══ DATA EXCERPTS ══

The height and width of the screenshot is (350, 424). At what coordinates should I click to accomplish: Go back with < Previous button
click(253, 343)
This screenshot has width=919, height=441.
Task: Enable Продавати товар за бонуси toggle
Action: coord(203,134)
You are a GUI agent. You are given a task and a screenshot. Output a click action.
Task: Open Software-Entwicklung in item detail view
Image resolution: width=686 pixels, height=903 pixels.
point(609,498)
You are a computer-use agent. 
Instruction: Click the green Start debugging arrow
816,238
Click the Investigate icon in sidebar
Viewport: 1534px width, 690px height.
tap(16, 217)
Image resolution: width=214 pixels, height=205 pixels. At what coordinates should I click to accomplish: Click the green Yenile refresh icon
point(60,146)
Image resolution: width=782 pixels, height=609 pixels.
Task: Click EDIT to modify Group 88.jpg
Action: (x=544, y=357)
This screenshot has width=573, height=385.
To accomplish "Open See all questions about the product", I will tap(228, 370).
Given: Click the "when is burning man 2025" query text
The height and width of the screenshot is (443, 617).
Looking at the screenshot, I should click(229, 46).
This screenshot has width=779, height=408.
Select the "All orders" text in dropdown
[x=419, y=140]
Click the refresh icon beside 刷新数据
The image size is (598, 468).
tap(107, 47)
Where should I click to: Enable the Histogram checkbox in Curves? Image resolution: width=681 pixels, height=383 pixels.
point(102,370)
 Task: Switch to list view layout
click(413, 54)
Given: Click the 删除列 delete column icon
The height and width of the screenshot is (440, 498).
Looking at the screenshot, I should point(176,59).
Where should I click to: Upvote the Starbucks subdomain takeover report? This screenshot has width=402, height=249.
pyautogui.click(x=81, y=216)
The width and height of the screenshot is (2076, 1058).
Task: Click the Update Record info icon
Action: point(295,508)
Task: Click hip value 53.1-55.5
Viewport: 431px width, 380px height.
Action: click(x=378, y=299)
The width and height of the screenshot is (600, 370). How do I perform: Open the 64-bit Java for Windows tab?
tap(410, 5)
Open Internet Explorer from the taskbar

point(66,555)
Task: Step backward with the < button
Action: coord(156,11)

═══

§ TO BE DONE
Please retype the rows above without changes, beginning at the line that contains "You are a computer-use agent." and stopping after the line that contains "Looking at the screenshot, I should point(176,59).".

§ OUTPUT
You are a computer-use agent. 
Instruction: Click the green Start debugging arrow
816,238
Click the Investigate icon in sidebar
Viewport: 1534px width, 690px height.
tap(16, 217)
Image resolution: width=214 pixels, height=205 pixels. At what coordinates should I click to accomplish: Click the green Yenile refresh icon
point(60,146)
Image resolution: width=782 pixels, height=609 pixels.
Task: Click EDIT to modify Group 88.jpg
Action: (x=544, y=357)
This screenshot has width=573, height=385.
To accomplish "Open See all questions about the product", I will tap(228, 370).
Given: Click the "when is burning man 2025" query text
The height and width of the screenshot is (443, 617).
Looking at the screenshot, I should click(229, 46).
This screenshot has width=779, height=408.
Select the "All orders" text in dropdown
[x=419, y=140]
Click the refresh icon beside 刷新数据
The image size is (598, 468).
tap(107, 47)
Where should I click to: Enable the Histogram checkbox in Curves? Image resolution: width=681 pixels, height=383 pixels.
point(102,370)
 Task: Switch to list view layout
click(413, 54)
Given: Click the 删除列 delete column icon
The height and width of the screenshot is (440, 498).
Looking at the screenshot, I should point(176,59).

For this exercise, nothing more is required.